きみがゆく こしのしらやま しらねども ゆきのまにまに あとはたづねむ

君が行く 越の白山 知らねども 雪のまにまに あとはたづねむ

 

藤原兼輔

 

 あなたが旅立つ越の国の白山を私は知らないですが、そこの雪がどのようであったとしても、後をついて尋ねて行きましょう。

 「まにまに」は漢字では「随に」で、「~に任せて」「~のままに」の意。「雪」は「行き」の掛詞になっていますので、ここではあなた様が行かれるそのままに、といった意味でしょうか。
 作者の藤原兼輔(ふじわら の かねすけ)は、藤原北家に属する公家・歌人で三十六歌仙の一人。古今集の四首を含め、56首が勅撰和歌集に入集している大家で、新古今和歌集採録の次の歌は百人一首(第27番)にも選ばれています。

 

みかのはら わきてながるる いずみがわ いつみきとてか こひしかるらむ

みかの原 わきて流るる 泉川 いつ見きとてか 恋しかるらむ


古今和歌集 0390

2020-11-23 19:16:06 | 古今和歌集

かつこえて わかれもゆくか あふさかは ひとだのめなる なにこそありけれ

かつ越えて 別れもゆくか 逢坂は 人だのめなる 名にこそありけれ

 

紀貫之

 

 出会うことの一方で越えて別れて行く地でもあるのだな、逢坂は。「逢う場所」と人があてにする名前の地であるのに。
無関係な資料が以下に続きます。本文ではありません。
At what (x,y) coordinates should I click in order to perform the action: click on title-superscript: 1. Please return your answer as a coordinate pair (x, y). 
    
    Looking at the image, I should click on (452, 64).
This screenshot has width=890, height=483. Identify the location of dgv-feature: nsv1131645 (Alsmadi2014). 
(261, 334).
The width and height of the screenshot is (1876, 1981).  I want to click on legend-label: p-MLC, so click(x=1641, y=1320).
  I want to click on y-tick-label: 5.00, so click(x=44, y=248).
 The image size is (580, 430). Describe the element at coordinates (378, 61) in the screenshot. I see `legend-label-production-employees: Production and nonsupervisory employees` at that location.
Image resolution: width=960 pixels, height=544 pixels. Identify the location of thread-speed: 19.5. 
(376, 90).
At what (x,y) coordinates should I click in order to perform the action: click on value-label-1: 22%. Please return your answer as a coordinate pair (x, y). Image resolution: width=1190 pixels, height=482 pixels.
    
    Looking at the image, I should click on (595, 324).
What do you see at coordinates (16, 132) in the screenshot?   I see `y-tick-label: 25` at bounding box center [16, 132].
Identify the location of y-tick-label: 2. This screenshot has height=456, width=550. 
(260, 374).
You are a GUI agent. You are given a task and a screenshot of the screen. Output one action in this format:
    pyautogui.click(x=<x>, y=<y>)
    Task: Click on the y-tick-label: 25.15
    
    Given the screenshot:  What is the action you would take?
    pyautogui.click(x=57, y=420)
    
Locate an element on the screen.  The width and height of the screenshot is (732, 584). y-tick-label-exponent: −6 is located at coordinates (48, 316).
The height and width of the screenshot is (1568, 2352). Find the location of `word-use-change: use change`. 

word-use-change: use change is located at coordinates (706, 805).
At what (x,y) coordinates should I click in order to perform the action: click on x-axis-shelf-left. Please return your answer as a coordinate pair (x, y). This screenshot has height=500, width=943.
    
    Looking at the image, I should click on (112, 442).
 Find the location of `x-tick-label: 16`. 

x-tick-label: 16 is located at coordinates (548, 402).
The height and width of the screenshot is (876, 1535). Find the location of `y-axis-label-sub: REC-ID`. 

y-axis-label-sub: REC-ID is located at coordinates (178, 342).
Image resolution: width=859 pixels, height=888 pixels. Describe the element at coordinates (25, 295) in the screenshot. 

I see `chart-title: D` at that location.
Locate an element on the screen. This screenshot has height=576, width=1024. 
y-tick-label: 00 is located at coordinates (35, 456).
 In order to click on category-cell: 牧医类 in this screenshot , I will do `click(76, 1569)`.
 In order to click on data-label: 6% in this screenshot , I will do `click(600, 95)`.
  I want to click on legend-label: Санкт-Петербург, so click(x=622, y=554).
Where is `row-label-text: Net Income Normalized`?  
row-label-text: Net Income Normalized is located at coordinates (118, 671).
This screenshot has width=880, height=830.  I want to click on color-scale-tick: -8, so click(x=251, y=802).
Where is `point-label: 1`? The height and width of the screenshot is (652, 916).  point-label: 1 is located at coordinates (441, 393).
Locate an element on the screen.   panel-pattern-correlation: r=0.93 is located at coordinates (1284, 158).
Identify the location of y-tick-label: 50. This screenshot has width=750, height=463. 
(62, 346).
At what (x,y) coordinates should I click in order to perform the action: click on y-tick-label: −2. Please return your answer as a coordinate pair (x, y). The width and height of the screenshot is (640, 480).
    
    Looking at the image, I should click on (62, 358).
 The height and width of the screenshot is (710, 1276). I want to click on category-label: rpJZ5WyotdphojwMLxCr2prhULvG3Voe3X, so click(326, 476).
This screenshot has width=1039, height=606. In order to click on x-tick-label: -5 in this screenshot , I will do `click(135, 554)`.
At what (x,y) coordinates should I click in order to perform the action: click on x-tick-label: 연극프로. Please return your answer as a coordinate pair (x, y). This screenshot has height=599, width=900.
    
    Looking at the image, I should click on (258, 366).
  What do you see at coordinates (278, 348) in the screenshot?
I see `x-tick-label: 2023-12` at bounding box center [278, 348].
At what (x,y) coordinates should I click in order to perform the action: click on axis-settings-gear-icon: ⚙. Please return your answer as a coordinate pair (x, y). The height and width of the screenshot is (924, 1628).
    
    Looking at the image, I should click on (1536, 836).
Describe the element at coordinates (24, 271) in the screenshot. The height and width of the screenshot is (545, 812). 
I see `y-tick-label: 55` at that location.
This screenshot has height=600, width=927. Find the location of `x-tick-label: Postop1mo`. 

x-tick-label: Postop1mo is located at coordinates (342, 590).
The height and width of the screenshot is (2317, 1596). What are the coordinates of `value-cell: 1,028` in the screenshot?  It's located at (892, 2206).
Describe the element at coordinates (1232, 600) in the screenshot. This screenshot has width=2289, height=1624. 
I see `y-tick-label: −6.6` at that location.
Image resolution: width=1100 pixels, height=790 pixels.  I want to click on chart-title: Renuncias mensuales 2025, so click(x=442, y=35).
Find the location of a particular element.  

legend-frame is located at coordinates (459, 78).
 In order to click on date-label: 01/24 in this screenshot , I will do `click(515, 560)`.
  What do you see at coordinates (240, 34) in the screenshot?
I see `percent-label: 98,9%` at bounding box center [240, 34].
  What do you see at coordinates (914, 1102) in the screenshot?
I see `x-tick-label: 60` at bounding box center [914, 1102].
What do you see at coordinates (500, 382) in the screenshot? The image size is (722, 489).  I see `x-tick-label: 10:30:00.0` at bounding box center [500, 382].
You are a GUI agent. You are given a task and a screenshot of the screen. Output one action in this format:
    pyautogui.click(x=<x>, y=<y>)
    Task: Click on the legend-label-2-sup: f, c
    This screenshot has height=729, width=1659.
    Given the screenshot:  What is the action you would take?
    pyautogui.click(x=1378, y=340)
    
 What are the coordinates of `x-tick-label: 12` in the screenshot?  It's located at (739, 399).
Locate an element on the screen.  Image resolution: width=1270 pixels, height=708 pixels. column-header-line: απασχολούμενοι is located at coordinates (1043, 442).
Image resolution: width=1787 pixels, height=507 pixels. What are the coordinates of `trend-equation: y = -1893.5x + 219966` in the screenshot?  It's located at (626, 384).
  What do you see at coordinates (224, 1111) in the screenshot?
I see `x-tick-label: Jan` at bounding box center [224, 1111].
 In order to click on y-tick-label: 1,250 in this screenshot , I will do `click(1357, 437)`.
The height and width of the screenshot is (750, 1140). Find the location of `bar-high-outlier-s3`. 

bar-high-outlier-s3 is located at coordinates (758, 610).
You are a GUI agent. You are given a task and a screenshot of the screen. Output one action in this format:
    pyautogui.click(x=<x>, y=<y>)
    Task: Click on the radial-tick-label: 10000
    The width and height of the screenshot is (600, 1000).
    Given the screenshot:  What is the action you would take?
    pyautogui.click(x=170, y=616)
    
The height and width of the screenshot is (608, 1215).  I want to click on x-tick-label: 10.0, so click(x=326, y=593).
 「ひとだのめ」は「人頼め」で、人にあてにさせること。0374 と同じく、「逢坂」が地名の語感とはうらはらに別れの場所であることに恨み言を言うことで、惜別の情を表現しています。

 

 

 


古今和歌集 0389

2020-11-22 19:41:07 | 古今和歌集

したはれて きにしこころの みにしあれば かへるさまには みちもしられず

したはれて 来にし心の 身にしあれば 帰るさまには 道も知られず

 

藤原兼茂

 

 おのずと恋い慕ってしまう気持ちからここまでやって来たけれど、あなたと別れて帰る道々はあなたと共にい続ける心と帰る身体が離れてしまうので、帰り道もわからなくなってしまうのでしょう。

 歌意を不足なく表すには言葉がたくさん必要で、解釈文が長くなってしまいました。これまでもいくつか出てきた、別れによる心と身体の分離を詠んだ歌ですね。


古今和歌集 0388

2020-11-21 19:37:58 | 古今和歌集

ひとやりの みちならなくに おほかたは いきうしといひて いざかへりなむ

人やりの 道ならなくに おほかたは 行き憂しといひて いざ帰りなむ

 

源実

 

 人に遣わされての旅ではないのだから、普通であれば行くのが嫌だと言ってさあ帰ろうとなるのだけれど。

 一つ前の 0387 で別れの対象となったのがこの歌の作者源実(みなもと の さね)。別れに際しての男と遊女との歌のやりとりというシチュエーションですね。
 作者の源実は平安時代前期の貴族にして歌人。古今集への入集は、こちらもこの一首のみとなってます。